Compilation album by Garth Brooks
- Released: September 25, 2001
- Studio: Jack's Tracks (Nashville, Tennessee)
- Genre: Christmas
- Label: Capitol Nashville
- Producer: Allen Reynolds

Garth Brooks chronology
| Garth Brooks and the Magic of Christmas (1999) | Songs from Call Me Claus (2001) | Scarecrow (2001) |

= Songs from Call Me Claus =

Songs from Call Me Claus is a reissue of Garth Brooks and the Magic of Christmas, the second Christmas album by American country music artist Garth Brooks, and was released on September 25, 2001. The songs exclusive to this release are "Call Me Claus," "Mary Had a Little Lamb," and "'Zat You, Santa Claus?"

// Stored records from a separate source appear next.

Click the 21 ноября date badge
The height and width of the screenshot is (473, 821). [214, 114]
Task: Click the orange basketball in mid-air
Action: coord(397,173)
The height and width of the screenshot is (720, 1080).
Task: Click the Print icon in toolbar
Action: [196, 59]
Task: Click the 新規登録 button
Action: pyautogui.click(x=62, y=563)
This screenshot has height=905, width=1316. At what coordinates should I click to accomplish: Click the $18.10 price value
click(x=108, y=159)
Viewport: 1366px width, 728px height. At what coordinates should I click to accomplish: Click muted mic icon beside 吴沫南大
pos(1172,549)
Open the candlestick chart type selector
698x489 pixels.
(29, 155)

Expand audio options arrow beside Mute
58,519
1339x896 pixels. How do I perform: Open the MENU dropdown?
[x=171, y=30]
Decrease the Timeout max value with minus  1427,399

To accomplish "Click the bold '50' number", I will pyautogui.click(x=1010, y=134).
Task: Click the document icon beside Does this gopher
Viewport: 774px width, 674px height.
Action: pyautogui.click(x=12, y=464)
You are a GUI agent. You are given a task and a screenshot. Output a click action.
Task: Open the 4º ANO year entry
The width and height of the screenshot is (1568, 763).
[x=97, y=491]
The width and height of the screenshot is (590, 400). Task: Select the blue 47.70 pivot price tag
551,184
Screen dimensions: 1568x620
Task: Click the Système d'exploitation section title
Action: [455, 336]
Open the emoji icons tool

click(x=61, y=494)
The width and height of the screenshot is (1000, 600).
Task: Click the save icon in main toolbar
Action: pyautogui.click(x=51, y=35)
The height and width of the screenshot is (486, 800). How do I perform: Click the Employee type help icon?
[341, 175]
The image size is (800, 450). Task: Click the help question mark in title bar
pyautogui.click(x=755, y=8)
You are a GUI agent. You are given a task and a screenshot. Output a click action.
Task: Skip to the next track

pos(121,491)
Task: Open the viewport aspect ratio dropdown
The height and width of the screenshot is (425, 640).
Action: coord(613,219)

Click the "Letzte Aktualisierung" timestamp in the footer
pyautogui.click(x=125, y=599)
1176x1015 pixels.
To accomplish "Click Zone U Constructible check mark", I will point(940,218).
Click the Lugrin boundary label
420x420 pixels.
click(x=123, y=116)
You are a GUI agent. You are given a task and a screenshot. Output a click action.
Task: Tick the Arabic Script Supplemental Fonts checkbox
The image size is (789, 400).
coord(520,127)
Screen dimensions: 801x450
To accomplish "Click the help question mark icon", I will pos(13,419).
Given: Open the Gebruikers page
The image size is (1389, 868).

"Call Me Claus", "'Zat You, Santa Claus?", "Have Yourself a Merry Christmas" and "Winter Wonderland" were featured on the soundtrack of the 2001 television film Call Me Claus, on which Brooks was an executive producer.

Professional ratings
Review scores
| Source | Rating |
| AllMusic | Star Half star |

==Track listing==
1. "Call Me Claus" (Garth Brooks, Lisa Sanderson, Jenny Yates) – 2:08
2. "It's the Most Wonderful Time of the Year" (Edward Pola, George Wyle) – 2:57
3. "Have Yourself a Merry Little Christmas" (Ralph Blane, Hugh Martin) – 4:05
4. "Let It Snow! Let It Snow! Let It Snow!" (Sammy Cahn, Jule Styne) – 2:07
5. "Winter Wonderland" (Felix Bernard, Dick Smith) – 3:34
6. "Mary Had a Little Lamb" (Larry Bastian, Gordon Kennedy, Wayne Kirkpatrick) – 3:00
7. "The Christmas Song" (Mel Tormé, Robert Wells) – 3:25
8. "Baby Jesus Is Born" (Randy Handley, Cam King) – 3:59
9. "Sleigh Ride" (Leroy Anderson, Mitchell Parish) – 3:27
10. "Silver Bells" (Ray Evans, Jay Livingston) – 3:35
11. "(There's No Place Like) Home For The Holidays" (Robert Allen, Al Stillman) – 2:19
12. "'Zat You, Santa Claus?" (Jack Fox) – 2:33
13. "The Wise Man's Journey" [instrumental] (Bobby Wood) – 1:28
14. "O Little Town of Bethlehem" (Phillips Brooks, Lewis H. Redner) – 3:00

== Personnel ==
- Garth Brooks – lead vocals
- Mark Casstevens – acoustic guitar
- Chris Leuzinger – electric guitar
- The Nashville String Machine – strings
- Jeff Bailey – horns
- Ernie Collins – horns
- Mark Douthit – horns
- Chris Dunn – horns
- Robert Green – horns
- Michael Haynes – horns
- Don Jackson – horns
- Sam Levine – horns
- Chris McDonald – horns
- Douglas Moffet – horns
- Steve Patrick – horns
- Denis Solee – horns
- George Tidwell – horns
- Blair Masters – Hammond B-3 organ
- Bobby Wood – keyboards
- Mike Chapman – bass guitar
- Milton Sledge – drums
- Sam Bacco – percussion

==Charts==
===Weekly charts===

| Chart (2001) | Peak position |
|---|---|
| U.S. Billboard 200 | 99 |
| U.S. Billboard Top Country Albums | 8 |

===Singles===

| Year | Single | US Country |
| 2002 | "Call Me Claus" | 55 |
| "'Zat You, Santa Claus?" | 55 |

==Certifications==

| Region | Certification | Certified units/sales |
| United States (RIAA) | Platinum | 1,000,000^{‡} |
^{‡} Sales+streaming figures based on certification alone.